Bridging The Gap: Data & Analytics In Sustainable Finance – ESG Whitepaper by John Caroll
Addressing global environmental, social, and governance (ESG) challenges demands that institutional investors allocate capital toward commercial activities and endeavours that are considered to be climate neutral, climate resilient, resource efficient, and fair (European Commission, 2021) and away from those that are not. Simultaneously, the valuation of assets, companies, and whole sectors of the global economy are being influenced materially by a combination of Environmental (e.g., carbon emissions, pollution, deforestation, etc.) Social (e.g., Diversity, Security, Labour Practices, etc.) and Governance (e.g., board composition, executive pay, lobbying, etc.) factors. The incorporation of ESG metrics in capital allocation and stewardship decisions is now materially influencing both the valuation and performance of global investments with total ESG assets under management (AUM) projected to exceed $53 trillion by 2025 (Bloomberg Intelligence, 2021), representing in excess of one third of the total $140.5 trillion in projected total assets under management.
Set against the backdrop of regulatory evolution and investor demand, the need to properly measure and integrate ESG factors as part of capital allocation and stewardship is all too apparent.

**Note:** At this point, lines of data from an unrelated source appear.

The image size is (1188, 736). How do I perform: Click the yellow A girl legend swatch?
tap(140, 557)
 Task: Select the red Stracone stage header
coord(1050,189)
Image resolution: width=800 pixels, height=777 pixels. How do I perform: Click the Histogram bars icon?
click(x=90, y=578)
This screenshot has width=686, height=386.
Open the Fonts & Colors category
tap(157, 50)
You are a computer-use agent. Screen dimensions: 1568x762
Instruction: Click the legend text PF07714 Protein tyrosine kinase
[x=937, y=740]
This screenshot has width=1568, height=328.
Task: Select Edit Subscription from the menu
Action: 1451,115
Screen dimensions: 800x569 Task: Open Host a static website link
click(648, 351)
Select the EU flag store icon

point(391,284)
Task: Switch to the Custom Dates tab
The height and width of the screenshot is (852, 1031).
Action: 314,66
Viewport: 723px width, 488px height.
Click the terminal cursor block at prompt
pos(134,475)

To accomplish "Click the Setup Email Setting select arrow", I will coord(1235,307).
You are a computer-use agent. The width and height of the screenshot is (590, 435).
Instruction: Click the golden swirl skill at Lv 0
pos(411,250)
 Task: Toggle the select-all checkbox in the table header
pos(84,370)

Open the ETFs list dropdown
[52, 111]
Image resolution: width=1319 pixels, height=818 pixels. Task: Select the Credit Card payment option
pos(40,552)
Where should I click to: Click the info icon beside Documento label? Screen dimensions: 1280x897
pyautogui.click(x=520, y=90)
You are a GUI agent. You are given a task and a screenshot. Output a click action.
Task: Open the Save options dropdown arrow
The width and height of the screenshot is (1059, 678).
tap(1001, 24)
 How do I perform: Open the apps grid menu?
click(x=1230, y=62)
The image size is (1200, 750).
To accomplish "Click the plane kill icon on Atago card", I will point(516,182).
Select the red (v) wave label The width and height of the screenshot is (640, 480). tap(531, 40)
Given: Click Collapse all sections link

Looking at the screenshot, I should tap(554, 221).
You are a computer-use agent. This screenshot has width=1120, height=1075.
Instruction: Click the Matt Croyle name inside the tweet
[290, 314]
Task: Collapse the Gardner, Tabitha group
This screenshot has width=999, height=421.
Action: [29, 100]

The consequences for organisations and leaders in failing to react to and optimise for rapidly evolving standards in sustainability incorporation are dramatic and wide-ranging, threatening value creation, risk management, regulatory readiness, investor transparency, and reduced cost of capital. As a consequence, the demand for more accurate and more consistent ESG data to support investors, regulators, and wider market participants in capital allocation and stewardship decisions has increased dramatically. That demand in turn has highlighted several significant data complications in three primary areas:
- Data Divergence
- Data Recency
- Data Consistency
So how can enabling technologies (emergent data science techniques, alternative data, analytics, and AI) rise to meet the challenges outlined? This report outlines the background, challenges, and recommendations necessary not only to enable institutional investors to harness analytics and analytical methodologies to meet the challenges outlined but also to understand the constraints and boundaries in doing so.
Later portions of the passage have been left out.